Agreed, a bug per 100 LOC seems very pessimistic in something that's firmware. Not because firmware is magically better, but because the cost of updating devices means that ?most? companies realize that it's worth spending a bit more QAing firmware than it is on QA for their glitchy website, which can be updated instantly(ish).
With over four decades in the software business, I'm by no means suggesting complacency: our industry has serious problems, and this case appears to exemplify several of them. This XKCD:
https://xkcd.com/2347/
is 100% correct. I wake up every day wondering if this is the day that everything breaks. But exaggerations like 10 bugs/KLOC don't help, as they're too facile and make it easy for the people who *can* do something about it to dismiss articles like this.
Errors in the software are potentials but open source helps everyone find them. However while an EKG interpretation issue could be a software error, it's also possible for the software to be processing data collection errors in a medical/technical EKG data collection environment, often an array of electrodes are placed on the subject accurately over the heart but over time the electrodes can become loose and then stuck back on in a different location ... so there may be a slightly different data collection even if the heart contractions have not changed.
This is just an observation of issues that I've saw 40 years ago when I was working to collect accurate EKG data for doctors, I didn't tell them that they had made an error, they always told me exactly what had happened when we examined the raw data ... people collecting data often spot errors that software spins past.

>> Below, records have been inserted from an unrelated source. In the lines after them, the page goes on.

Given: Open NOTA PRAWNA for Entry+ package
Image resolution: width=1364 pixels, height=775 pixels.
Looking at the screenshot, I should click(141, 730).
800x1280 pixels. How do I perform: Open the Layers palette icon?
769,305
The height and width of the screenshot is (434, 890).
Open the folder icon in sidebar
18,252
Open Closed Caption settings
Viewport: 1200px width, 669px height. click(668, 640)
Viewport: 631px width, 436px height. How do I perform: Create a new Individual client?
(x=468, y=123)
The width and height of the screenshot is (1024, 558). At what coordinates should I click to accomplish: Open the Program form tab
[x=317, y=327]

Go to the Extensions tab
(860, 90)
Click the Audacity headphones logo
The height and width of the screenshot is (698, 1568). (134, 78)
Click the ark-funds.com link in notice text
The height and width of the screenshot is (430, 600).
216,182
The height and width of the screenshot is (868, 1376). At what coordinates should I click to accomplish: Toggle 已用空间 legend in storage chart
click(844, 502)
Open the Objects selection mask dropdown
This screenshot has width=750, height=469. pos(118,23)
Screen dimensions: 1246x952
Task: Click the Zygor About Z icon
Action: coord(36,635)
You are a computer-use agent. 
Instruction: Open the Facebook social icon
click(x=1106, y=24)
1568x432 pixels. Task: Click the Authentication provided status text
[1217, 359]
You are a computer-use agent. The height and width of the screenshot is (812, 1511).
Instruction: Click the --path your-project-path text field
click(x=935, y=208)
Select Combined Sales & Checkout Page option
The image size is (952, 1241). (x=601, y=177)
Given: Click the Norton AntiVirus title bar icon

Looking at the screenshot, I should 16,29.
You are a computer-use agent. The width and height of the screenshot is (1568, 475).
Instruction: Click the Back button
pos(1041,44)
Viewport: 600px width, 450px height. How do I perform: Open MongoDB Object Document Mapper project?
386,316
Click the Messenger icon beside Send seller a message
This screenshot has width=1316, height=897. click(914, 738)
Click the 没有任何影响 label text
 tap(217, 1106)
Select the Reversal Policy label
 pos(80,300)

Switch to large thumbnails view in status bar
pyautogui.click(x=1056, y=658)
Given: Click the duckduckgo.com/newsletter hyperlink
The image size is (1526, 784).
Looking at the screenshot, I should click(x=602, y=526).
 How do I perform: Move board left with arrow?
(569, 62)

The issue isn't closed or open source code, the issue is implementing security to prevent hacking of these devices. These devices are too open to outside access. We need to end the remote access mentality for everything; medical devices, cars, utilities, industry...etc, some systems need to be in-person hands-on with no exceptions. I am at a loss as to why cars need remote access to internal systems, any command, diagnostics or troubleshooting should be done on-site not remotely. As long as security is an after thought, these problems will only get worse no matter the access to source code.